▸ Task
Each entry needs to appear again, retyped exactly as it is below.
BEGIN Source data
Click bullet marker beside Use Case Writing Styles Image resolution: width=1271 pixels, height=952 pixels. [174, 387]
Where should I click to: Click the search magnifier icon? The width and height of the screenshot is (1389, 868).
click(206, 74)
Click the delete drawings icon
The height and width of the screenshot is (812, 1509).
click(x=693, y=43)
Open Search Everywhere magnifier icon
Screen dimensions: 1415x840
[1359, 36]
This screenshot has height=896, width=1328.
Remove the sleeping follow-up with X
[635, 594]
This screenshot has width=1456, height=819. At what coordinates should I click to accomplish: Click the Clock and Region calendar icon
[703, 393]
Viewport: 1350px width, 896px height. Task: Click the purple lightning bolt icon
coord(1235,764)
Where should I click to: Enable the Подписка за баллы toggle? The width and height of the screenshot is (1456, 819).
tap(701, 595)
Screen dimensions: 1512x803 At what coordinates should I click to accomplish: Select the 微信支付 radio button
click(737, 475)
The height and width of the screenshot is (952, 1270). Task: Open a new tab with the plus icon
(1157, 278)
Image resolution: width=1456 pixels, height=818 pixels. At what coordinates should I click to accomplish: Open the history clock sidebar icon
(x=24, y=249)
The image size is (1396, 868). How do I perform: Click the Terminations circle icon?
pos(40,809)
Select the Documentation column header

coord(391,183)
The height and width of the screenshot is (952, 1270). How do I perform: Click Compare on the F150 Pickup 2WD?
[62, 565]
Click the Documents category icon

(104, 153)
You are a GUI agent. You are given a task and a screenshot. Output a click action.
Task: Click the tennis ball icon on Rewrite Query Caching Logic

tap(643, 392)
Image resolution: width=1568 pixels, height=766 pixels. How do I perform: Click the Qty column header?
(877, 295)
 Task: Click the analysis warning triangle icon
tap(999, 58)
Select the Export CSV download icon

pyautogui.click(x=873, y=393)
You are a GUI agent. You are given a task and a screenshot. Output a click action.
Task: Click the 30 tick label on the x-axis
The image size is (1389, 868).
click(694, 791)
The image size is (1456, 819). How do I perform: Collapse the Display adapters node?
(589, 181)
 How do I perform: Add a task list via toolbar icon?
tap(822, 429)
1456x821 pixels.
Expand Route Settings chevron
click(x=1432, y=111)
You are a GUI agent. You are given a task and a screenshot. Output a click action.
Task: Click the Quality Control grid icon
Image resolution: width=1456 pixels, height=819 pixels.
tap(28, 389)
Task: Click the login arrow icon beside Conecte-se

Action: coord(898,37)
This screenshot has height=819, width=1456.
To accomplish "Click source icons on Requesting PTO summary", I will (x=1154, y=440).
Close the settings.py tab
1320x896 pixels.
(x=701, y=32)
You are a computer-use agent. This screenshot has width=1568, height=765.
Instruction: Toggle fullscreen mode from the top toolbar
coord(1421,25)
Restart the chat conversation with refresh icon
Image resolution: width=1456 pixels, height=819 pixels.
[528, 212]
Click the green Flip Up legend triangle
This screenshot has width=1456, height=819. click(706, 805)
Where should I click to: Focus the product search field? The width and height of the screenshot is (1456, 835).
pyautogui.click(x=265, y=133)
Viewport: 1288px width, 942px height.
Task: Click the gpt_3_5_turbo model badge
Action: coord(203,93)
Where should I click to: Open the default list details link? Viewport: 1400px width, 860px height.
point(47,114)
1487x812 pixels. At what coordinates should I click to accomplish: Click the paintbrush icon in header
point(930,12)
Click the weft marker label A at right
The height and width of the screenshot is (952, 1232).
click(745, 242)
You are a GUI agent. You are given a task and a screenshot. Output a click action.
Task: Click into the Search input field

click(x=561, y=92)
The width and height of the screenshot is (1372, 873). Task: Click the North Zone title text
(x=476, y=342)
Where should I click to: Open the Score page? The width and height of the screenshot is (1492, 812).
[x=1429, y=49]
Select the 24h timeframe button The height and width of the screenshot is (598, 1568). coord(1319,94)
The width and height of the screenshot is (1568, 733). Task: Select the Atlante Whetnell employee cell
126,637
END Source data
▸ Solution to this task
Click bullet marker beside Use Case Writing Styles Image resolution: width=1271 pixels, height=952 pixels. [174, 387]
Where should I click to: Click the search magnifier icon? The width and height of the screenshot is (1389, 868).
click(206, 74)
Click the delete drawings icon
The height and width of the screenshot is (812, 1509).
click(x=693, y=43)
Open Search Everywhere magnifier icon
Screen dimensions: 1415x840
[1359, 36]
This screenshot has height=896, width=1328.
Remove the sleeping follow-up with X
[635, 594]
This screenshot has width=1456, height=819. At what coordinates should I click to accomplish: Click the Clock and Region calendar icon
[703, 393]
Viewport: 1350px width, 896px height. Task: Click the purple lightning bolt icon
coord(1235,764)
Where should I click to: Enable the Подписка за баллы toggle? The width and height of the screenshot is (1456, 819).
tap(701, 595)
Screen dimensions: 1512x803 At what coordinates should I click to accomplish: Select the 微信支付 radio button
click(737, 475)
The height and width of the screenshot is (952, 1270). Task: Open a new tab with the plus icon
(1157, 278)
Image resolution: width=1456 pixels, height=818 pixels. At what coordinates should I click to accomplish: Open the history clock sidebar icon
(x=24, y=249)
The image size is (1396, 868). How do I perform: Click the Terminations circle icon?
pos(40,809)
Select the Documentation column header

coord(391,183)
The height and width of the screenshot is (952, 1270). How do I perform: Click Compare on the F150 Pickup 2WD?
[62, 565]
Click the Documents category icon

(104, 153)
You are a GUI agent. You are given a task and a screenshot. Output a click action.
Task: Click the tennis ball icon on Rewrite Query Caching Logic

tap(643, 392)
Image resolution: width=1568 pixels, height=766 pixels. How do I perform: Click the Qty column header?
(877, 295)
 Task: Click the analysis warning triangle icon
tap(999, 58)
Select the Export CSV download icon

pyautogui.click(x=873, y=393)
You are a GUI agent. You are given a task and a screenshot. Output a click action.
Task: Click the 30 tick label on the x-axis
The image size is (1389, 868).
click(694, 791)
The image size is (1456, 819). How do I perform: Collapse the Display adapters node?
(589, 181)
 How do I perform: Add a task list via toolbar icon?
tap(822, 429)
1456x821 pixels.
Expand Route Settings chevron
click(x=1432, y=111)
You are a GUI agent. You are given a task and a screenshot. Output a click action.
Task: Click the Quality Control grid icon
Image resolution: width=1456 pixels, height=819 pixels.
tap(28, 389)
Task: Click the login arrow icon beside Conecte-se

Action: coord(898,37)
This screenshot has height=819, width=1456.
To accomplish "Click source icons on Requesting PTO summary", I will (x=1154, y=440).
Close the settings.py tab
1320x896 pixels.
(x=701, y=32)
You are a computer-use agent. This screenshot has width=1568, height=765.
Instruction: Toggle fullscreen mode from the top toolbar
coord(1421,25)
Restart the chat conversation with refresh icon
Image resolution: width=1456 pixels, height=819 pixels.
[528, 212]
Click the green Flip Up legend triangle
This screenshot has width=1456, height=819. click(706, 805)
Where should I click to: Focus the product search field? The width and height of the screenshot is (1456, 835).
pyautogui.click(x=265, y=133)
Viewport: 1288px width, 942px height.
Task: Click the gpt_3_5_turbo model badge
Action: coord(203,93)
Where should I click to: Open the default list details link? Viewport: 1400px width, 860px height.
point(47,114)
1487x812 pixels. At what coordinates should I click to accomplish: Click the paintbrush icon in header
point(930,12)
Click the weft marker label A at right
The height and width of the screenshot is (952, 1232).
click(745, 242)
You are a GUI agent. You are given a task and a screenshot. Output a click action.
Task: Click into the Search input field

click(x=561, y=92)
The width and height of the screenshot is (1372, 873). Task: Click the North Zone title text
(x=476, y=342)
Where should I click to: Open the Score page? The width and height of the screenshot is (1492, 812).
[x=1429, y=49]
Select the 24h timeframe button The height and width of the screenshot is (598, 1568). coord(1319,94)
The width and height of the screenshot is (1568, 733). Task: Select the Atlante Whetnell employee cell
126,637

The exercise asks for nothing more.